NEAL P. GOSWAMI
BENNINGTON -- Attorney General candidate TJ Donovan has laid out a "second chance" criminal policy for the state that includes decriminalizing marijuana.
Donovan, the Chittenden County states attorney, is in a tough primary against Democratic incumbent Attorney General William Sorrell. Despite securing several high-profile endorsements from unions and lawmakers, Donovan is still the underdog against Sorrell, who has held the post for 15 years.
"Halting the revolving door"
Donovan said his policy announcement Wednesday is aimed at "halting the revolving door of incarceration by working to build better citizens." He said his plan will lower recidivism and focus on non-violent offenders that have "paid their debt to society."
"We need a criminal justice system that matches our community ideals and everyday lives. Getting a second chance is an ideal I think most Vermonters believe in, but our criminal justice system doesn’t reflect that and we are missing out on an opportunity to help get people back on the right track to being productive members of our community," Donovan said.
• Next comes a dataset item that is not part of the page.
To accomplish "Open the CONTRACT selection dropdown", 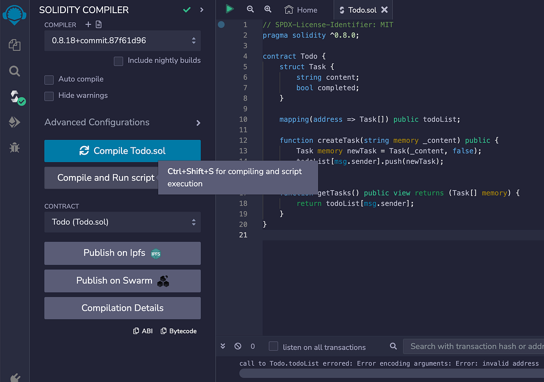I will [122, 222].
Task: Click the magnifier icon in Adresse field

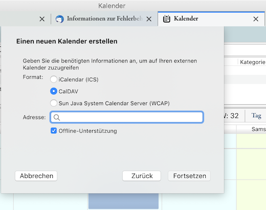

Donovan said his plan calls for:
* Working with the Department of Corrections to better prepare those convicted of crimes for re-entering society with information about food, shelter, education and employment opportunities;
* Decriminalizing possession of small amounts of marijuana;
* Working on programs to reduce prescription drug abuse;
* When appropriate, redirecting resources to public health instead of incarceration;
* Providing opportunities for the expungement or sealing of criminal records when it makes sense.
Donovan said many nonviolent offenders cannot function successfully in society after completing sentences because they are tagged as criminals. Housing and employment become nearly impossible for many to find.
Meanwhile, Donovan said the state needs a "common sense approach to drug policy." Law enforcement and judicial resources should be directed at a growing prescription drug abuse problem in Vermont, which has led to associated property crimes, he said. Decriminalizing marijuana would allow that.
Still, Donovan said he was not advocating legalizing marijuana. Civil penalties and fines would still be levied for those caught with marijuana, he said.
"I will work with the legislature to ensure that any decriminalization law includes civil penalties and community intervention. Like Gov. [Peter] Shumlin, Department of Public Safety Commissioner [Keith] Flynn, the majority of Vermonters and most of our neighboring states, I support the decriminalization of small amounts of marijuana because not only is it good criminal justice policy but it’s also good economic policy," Donovan said. "Ultimately this is an issue of collateral consequences. When young Vermonters are ineligible to receive student loans because of a minor marijuana conviction, that troubles me. Instead of marginalizing people of who have stumbled, we need to encourage them to get back on track become productive members of their communities."
Donovan said his policy would improve outcomes for Vermont offenders and save taxpayer money in the Department of Corrections budget.
"The policy I propose today is about building better communities and giving individuals, who have paid for their mistakes, the tools they need to become productive members of those communities," he said. "When it comes down to it, this isn’t just about saving lives and stopping the revolving door of incarceration. This is about saving Vermont taxpayer dollars by upgrading our criminal justice system to be more efficient and better serve Vermont in the 21st century."